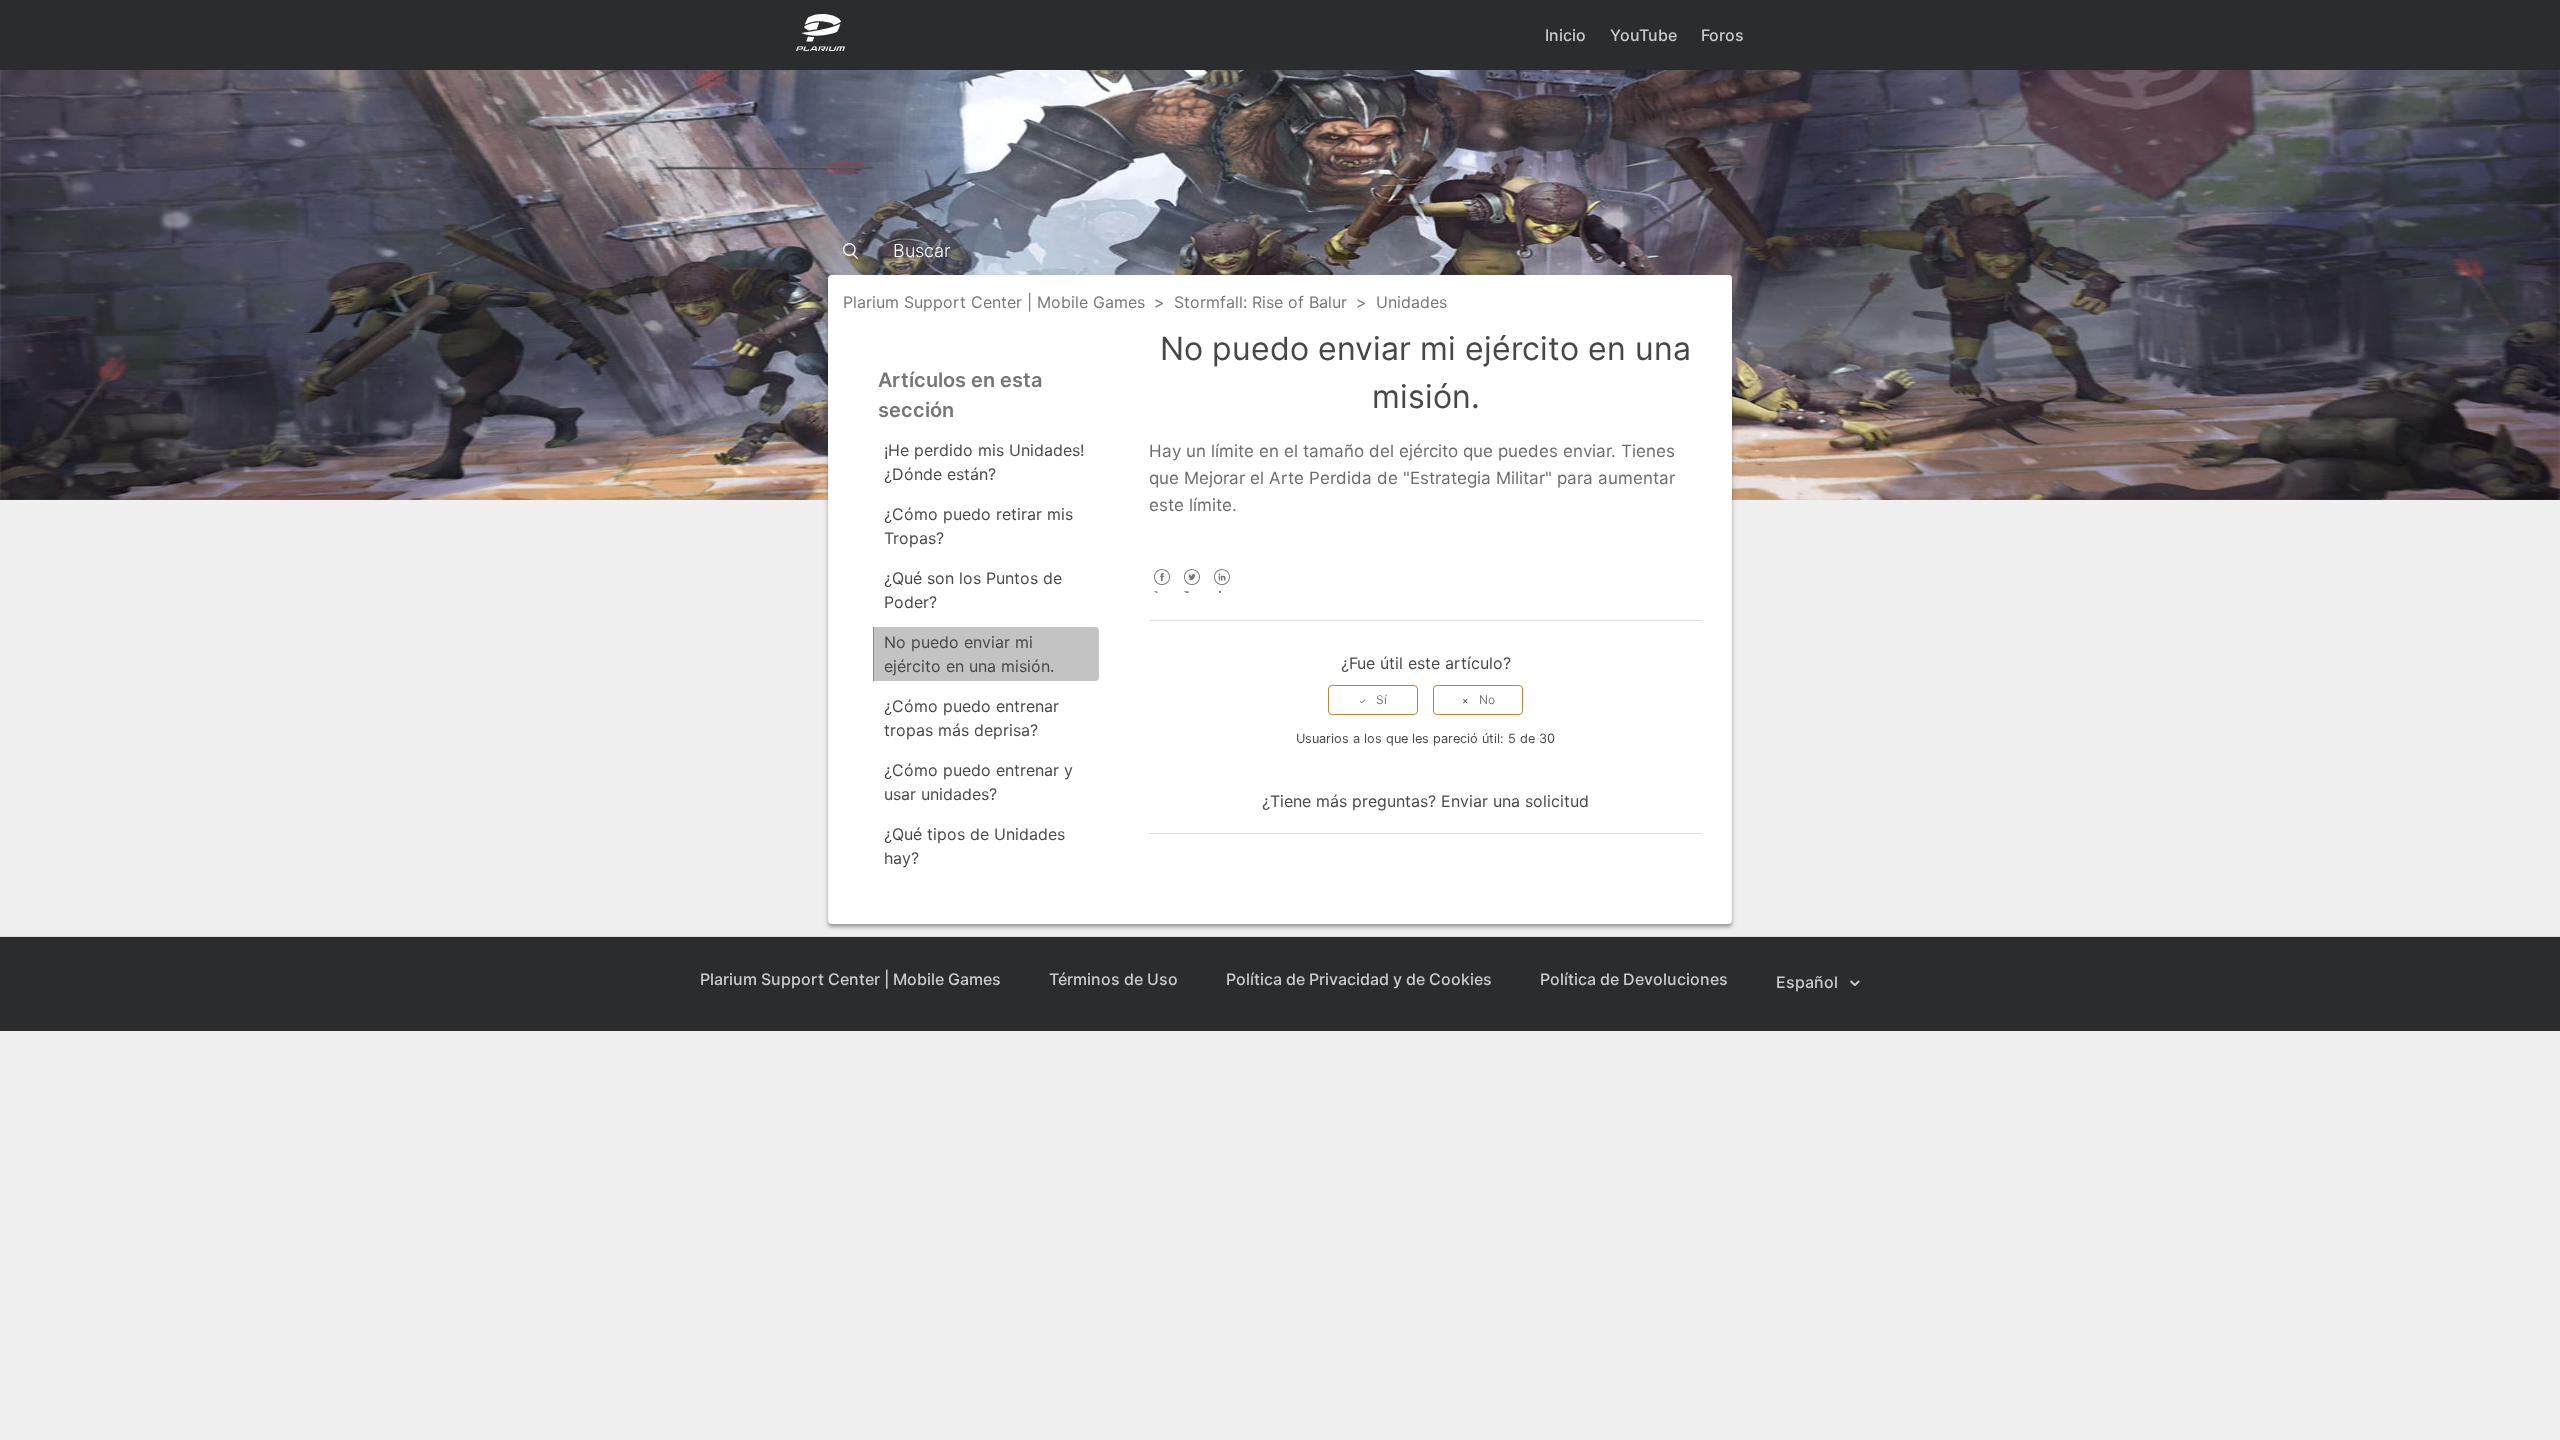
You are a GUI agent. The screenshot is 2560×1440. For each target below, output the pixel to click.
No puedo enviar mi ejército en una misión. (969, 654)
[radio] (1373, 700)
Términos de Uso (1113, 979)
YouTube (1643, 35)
····················
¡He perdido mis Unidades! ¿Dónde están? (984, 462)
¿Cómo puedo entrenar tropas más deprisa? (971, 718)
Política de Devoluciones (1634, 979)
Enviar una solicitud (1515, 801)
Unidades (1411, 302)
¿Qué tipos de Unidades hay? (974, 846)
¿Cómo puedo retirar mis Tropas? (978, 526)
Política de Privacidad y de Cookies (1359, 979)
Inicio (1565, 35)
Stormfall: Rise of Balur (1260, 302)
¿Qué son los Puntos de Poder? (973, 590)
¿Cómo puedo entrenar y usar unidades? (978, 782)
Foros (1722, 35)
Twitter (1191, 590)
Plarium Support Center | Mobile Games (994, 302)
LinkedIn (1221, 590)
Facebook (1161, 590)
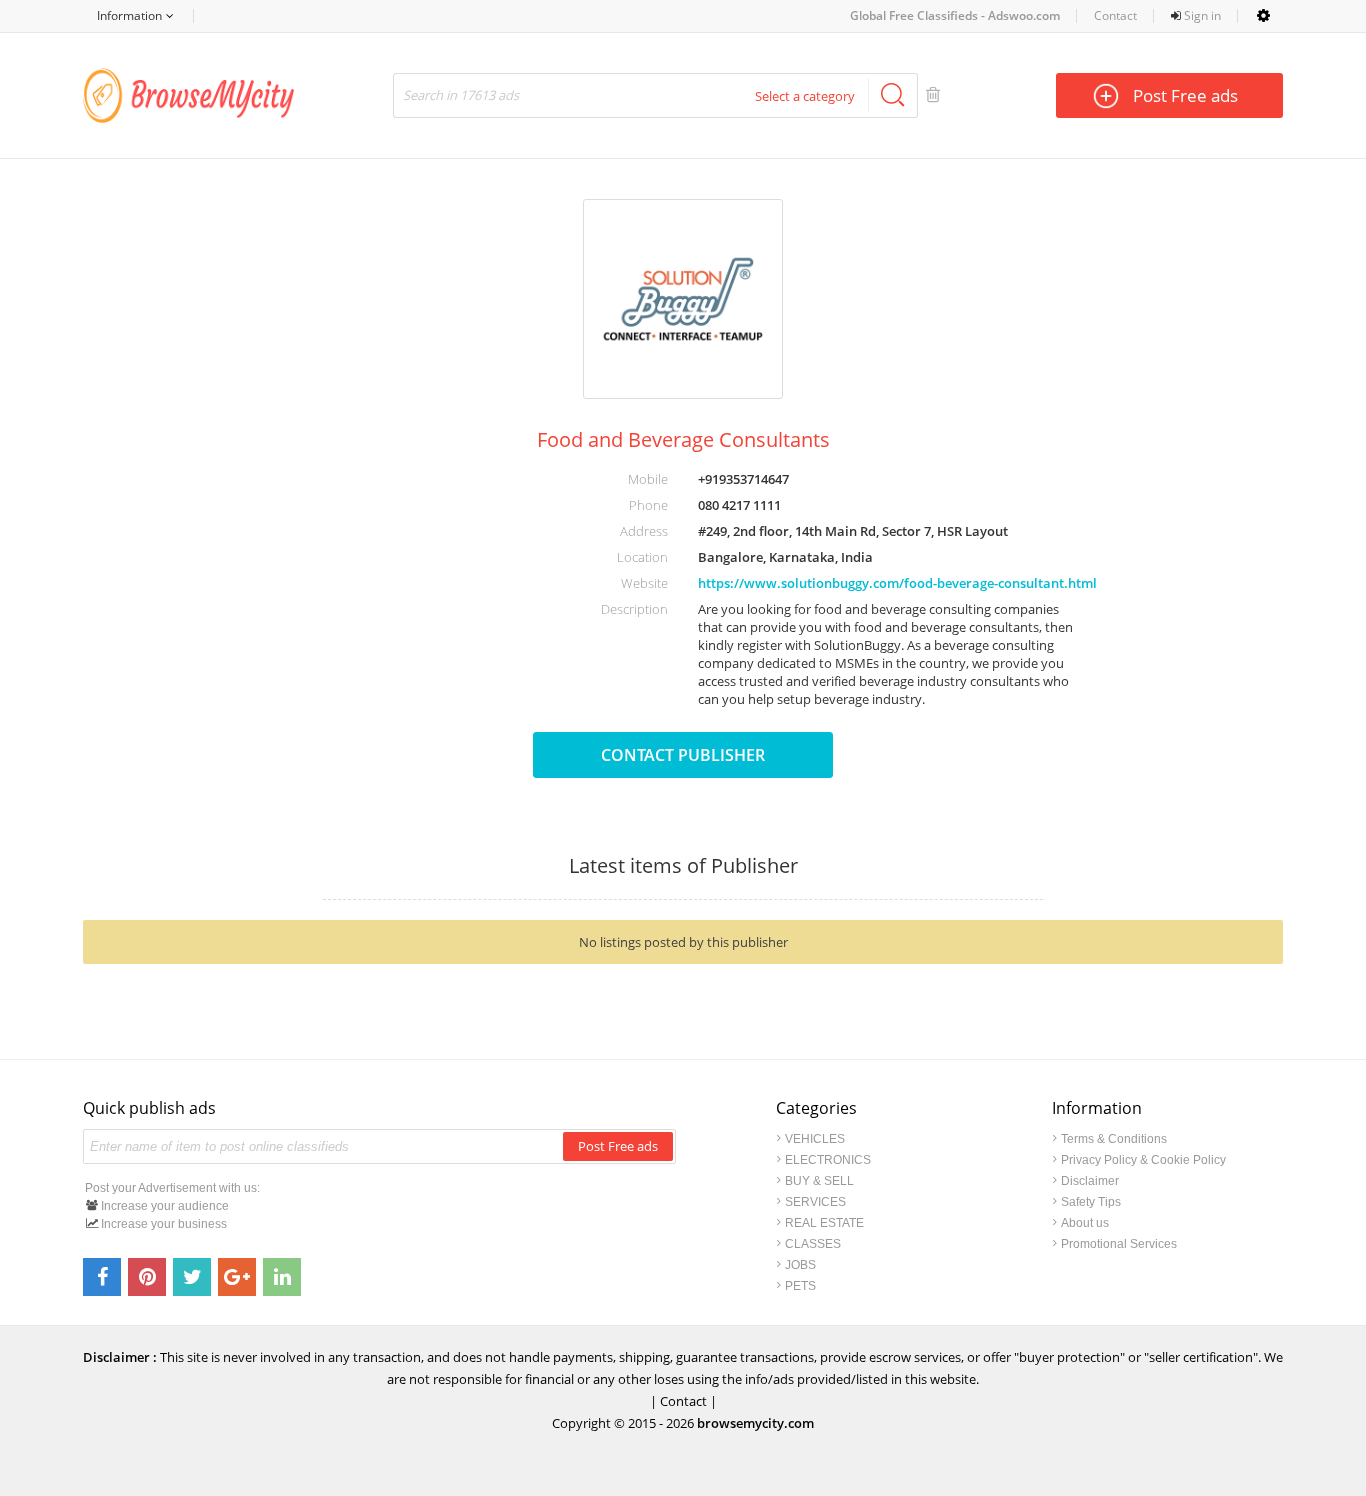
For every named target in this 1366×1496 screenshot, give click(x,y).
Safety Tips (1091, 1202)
····················
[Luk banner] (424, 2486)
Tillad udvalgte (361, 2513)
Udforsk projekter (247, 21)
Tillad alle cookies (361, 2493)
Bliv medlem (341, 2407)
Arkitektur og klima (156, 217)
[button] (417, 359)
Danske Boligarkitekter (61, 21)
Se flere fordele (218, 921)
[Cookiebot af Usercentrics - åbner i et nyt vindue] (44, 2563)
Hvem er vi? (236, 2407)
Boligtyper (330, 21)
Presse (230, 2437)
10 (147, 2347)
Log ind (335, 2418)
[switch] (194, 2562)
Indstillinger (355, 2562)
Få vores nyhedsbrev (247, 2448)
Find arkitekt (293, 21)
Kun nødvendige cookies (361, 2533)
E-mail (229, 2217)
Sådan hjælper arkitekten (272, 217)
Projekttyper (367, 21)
····················
Problem requirements.
In the listing above, locate the line containing "Kun nødvendige cookies (361, 2533)" and the line containing "Projekttyper (367, 21)". Transcribe those two lines and everything between them, exactly as written.

Your response.
Kun nødvendige cookies (361, 2533)
E-mail (229, 2217)
Sådan hjælper arkitekten (272, 217)
Projekttyper (367, 21)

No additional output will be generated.